As a part of session 12 of our Outbound for Dummies series, Will Aitken, Chief Vice Directing President at, breaks down the fundamental elements of a pitch and the do’s and don’ts to follow.

Before we look at the session learnings, let’s see why sales pitches are necessary and why you can’t just wing them. 

Why are Sales Pitches Important?

1. You can assess it: Cold calling needs a lot of experimentation. Some pitches might work for a target market, and some might miss the mark. To understand what works, you can follow a loose script and note down parts that aren’t working. Your tweaks will click for a line of prospects, and soon, you can have your winning template.

2. You can change it: Based on the prospect you’re speaking to and how they reply to your questions - you can mould your strong pitch in a few seconds without missing the value proposition.

3. You can build trust: Great pitches help get your prospect’s attention. Including good scoops of research, their pain points, and tailored messaging to the pitch adds more credibility to your name.

4. You can welcome more opportunities: A sales pitch helps you secure more meetings or future conversations. And if you have a pitch that has worked in the past, you increase the chances of moving your prospect down the funnel using a similar approach.

5. You can overcome objections: Your sales pitch can help you avoid any common objections you or your team might have heard while sending your outreach. By making this change, you can put the prospect at ease right from the start.

Now, over to Will! 

Role of an SDR in the Pitching Process

An SDR's job does not include doing complete discovery, says Will.

They usually end up going too deep into the discovery role. An SDR should be able to get someone interested/curious enough - that’s all.

The mistake starts when SDRs start selling their product right from the get-go.

Their sole focus should only be to get someone interested in the product/service. The first call/email should only give a tiny whiff about you and your product. 
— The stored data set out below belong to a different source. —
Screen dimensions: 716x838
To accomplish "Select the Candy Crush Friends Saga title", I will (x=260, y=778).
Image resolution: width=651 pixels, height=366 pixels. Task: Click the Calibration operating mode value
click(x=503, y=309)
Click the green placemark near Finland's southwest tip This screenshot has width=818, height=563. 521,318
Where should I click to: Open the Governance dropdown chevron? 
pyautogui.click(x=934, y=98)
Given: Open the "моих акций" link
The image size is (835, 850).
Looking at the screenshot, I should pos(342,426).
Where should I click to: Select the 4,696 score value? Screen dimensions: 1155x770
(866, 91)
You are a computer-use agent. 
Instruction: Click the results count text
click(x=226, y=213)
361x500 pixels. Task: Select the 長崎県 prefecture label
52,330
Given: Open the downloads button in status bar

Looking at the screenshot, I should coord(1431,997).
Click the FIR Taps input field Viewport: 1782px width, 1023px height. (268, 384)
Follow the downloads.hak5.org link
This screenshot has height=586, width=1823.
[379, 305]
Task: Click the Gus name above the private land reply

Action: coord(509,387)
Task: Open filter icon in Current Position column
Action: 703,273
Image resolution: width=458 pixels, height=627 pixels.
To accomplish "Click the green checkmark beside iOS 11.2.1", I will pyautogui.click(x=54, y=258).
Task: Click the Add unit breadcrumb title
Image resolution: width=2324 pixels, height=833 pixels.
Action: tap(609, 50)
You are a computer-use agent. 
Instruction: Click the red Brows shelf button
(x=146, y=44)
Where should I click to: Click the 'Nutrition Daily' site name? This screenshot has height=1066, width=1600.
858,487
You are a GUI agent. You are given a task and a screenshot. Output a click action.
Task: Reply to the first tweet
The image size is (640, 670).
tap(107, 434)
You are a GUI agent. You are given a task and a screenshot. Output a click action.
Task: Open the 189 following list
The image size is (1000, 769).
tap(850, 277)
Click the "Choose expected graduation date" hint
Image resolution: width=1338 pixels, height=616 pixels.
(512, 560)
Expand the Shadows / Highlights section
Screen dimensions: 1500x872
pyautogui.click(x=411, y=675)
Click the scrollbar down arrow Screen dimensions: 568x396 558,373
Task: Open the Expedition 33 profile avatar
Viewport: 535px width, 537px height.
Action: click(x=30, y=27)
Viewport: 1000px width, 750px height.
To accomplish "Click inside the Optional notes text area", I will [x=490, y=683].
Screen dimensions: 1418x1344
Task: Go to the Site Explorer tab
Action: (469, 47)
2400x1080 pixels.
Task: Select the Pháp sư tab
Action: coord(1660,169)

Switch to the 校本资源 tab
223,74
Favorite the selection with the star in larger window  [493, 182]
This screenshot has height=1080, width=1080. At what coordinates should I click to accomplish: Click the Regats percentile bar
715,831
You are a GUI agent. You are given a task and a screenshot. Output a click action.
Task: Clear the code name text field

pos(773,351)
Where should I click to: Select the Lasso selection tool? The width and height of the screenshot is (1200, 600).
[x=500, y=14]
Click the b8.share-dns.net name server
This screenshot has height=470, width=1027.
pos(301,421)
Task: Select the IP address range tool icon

The Key Elements of a Pitch

There are 4 parts of a good pitch. Here’s what they are:

1. Be relevant - it’s not about you, it’s about your prospects 
2. Talk about their problem(s)
3. Cover a little bit about how you can help 
4. Give a CTA to continue the conversation

A pitch should have very little to do about you and the company. You have to listen and talk more about the customer.

Your statements and conversation should make the customer go, “Yes, this is for me!”

Outbound is basically talking to totally uninterested people. People who aren’t aware of your product. So we can’t start telling them something about the product when they don’t think they need it.

And so, your pitch should talk about what is wrong with the way they’re doing something today - A.K.A the problem.

Make sure you don’t miss your CTA in the end. It can be a question to have a future meeting or something that will continue the conversation. 

How to Do the Background Work?

It depends on where you’re speaking to the prospect.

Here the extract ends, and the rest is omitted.